What needs to be done -> Supply the number of lines in the data below that hold "Collapse", and let that number be the whole answer.

====== Material for the task ======

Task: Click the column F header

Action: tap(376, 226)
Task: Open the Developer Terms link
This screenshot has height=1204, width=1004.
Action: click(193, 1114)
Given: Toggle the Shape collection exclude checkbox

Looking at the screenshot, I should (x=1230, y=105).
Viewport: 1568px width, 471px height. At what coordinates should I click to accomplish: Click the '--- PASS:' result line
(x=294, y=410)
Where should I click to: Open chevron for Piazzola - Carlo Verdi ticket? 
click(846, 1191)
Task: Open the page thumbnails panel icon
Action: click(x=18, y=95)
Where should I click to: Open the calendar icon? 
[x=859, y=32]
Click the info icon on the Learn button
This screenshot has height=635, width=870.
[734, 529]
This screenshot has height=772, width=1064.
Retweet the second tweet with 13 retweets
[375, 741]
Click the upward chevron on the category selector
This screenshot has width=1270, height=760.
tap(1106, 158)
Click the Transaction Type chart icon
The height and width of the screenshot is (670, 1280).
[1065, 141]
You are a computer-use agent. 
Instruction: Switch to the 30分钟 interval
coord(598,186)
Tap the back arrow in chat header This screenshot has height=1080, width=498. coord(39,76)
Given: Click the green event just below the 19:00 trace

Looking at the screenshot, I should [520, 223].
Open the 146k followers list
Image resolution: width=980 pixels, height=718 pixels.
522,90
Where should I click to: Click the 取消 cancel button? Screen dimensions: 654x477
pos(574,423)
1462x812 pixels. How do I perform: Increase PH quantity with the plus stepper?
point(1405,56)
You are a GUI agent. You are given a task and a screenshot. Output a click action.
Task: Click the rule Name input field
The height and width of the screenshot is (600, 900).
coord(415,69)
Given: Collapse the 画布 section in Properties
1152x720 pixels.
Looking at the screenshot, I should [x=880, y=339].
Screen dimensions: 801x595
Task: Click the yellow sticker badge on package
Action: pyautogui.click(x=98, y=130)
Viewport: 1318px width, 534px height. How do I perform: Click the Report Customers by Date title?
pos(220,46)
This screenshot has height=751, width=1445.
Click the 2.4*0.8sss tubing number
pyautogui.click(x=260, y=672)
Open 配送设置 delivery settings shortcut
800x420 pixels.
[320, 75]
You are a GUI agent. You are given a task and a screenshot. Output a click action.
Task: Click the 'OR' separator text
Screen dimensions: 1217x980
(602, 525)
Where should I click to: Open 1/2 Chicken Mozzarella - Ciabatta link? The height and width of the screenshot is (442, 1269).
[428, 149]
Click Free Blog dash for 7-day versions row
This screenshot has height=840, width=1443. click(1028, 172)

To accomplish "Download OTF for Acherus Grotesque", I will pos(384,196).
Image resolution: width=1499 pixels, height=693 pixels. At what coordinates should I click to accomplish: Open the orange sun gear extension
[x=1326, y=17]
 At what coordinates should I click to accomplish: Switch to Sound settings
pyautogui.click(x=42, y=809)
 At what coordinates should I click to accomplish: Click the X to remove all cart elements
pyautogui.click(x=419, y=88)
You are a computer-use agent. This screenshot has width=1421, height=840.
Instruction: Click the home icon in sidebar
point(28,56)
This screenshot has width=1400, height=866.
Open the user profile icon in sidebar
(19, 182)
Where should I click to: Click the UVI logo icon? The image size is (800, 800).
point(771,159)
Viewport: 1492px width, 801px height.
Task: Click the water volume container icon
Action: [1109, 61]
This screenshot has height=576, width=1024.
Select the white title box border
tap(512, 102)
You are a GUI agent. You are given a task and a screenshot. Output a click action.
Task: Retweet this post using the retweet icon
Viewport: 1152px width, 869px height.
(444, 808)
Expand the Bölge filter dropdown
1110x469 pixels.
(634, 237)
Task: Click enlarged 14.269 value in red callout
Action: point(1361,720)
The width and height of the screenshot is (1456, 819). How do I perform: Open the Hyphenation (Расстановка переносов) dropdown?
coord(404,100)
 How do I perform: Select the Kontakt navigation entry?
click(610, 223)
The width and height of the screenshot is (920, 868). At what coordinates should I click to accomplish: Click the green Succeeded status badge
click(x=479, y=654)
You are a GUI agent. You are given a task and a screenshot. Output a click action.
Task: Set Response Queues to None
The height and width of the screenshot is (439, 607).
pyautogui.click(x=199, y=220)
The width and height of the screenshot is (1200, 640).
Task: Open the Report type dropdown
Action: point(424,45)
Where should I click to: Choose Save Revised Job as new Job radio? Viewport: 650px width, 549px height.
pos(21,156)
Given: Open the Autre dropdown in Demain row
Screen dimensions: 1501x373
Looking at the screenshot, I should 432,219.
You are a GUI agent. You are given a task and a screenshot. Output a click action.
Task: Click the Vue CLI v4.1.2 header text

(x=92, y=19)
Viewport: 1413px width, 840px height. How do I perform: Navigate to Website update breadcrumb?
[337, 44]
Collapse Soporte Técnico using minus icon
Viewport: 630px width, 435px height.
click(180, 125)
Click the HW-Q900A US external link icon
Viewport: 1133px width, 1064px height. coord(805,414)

======

Result of this task -> 2